Bootstrap simulation

In the previous page, we used random samples from a normal population to simulate the error distribution.

If a normal distribution does not seem a reasonable model, an alternative is to treat the actual data as the 'population' for the simulation and take random samples with replacement from this population. Such samples are called bootstrap samples.

A simulation with these bootstrap samples can again show the error distribution and provide approximate values for the bias and standard error.

November and December rainfall in Dodoma, Tanzania

Monthly rainfall in Dodoma, Tanzania has a skew distribution in some months. The diagram below shows the total rainfall at the start of the rainy season (November and December) in Dodoma between 1935 and 2012.

The upper quartile of the rainfall distribution is 190.6 mm, so this is our estimate of the underlying population upper quartile.

If the rainfall distribution remains the same as in the past, we would estimate rainfall of 190.6 mm or more in one out of every four November/December periods.

We will use a bootstrap simulation to find the error distribution for this estimate.

The actual data are represented by grey crosses in the stacked dot plot and a bootstrap sample is shown in blue.

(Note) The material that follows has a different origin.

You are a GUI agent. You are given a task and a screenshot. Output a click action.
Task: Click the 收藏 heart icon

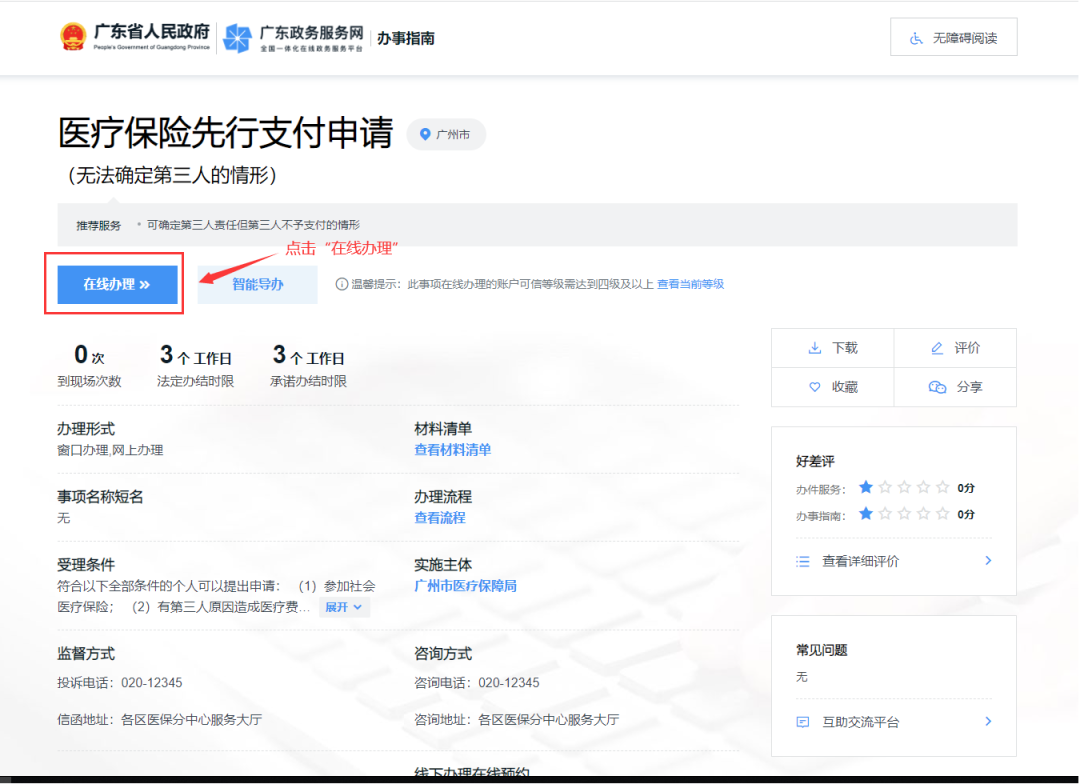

Since the bootstrap sample is taken with replacement, some data values occur in the bootstrap sample more than once — shown by blue digits instead of blue crosses.

As in simulations from a normal model, click Accumulate and take several bootstrap samples to build up the distribution of the errors in the simulation.

Click Estimate s.e. and bias to display the mean and standard deviation of the error distribution.

From either the complete error distribution or by applying the 70-95-100 rule to the standard error, our estimate of the upper quartile rainfall in November/December, 190.6 mm, is unlikely to be in error by more than about 50 mm.


If a normal distribution is a reasonable model for the data, then it is usually better to use it for simulations. However if normality is not a reasonable assumption, then a bootstrap simulation is an alternative that can be used to get a handle on the likely size of the errors.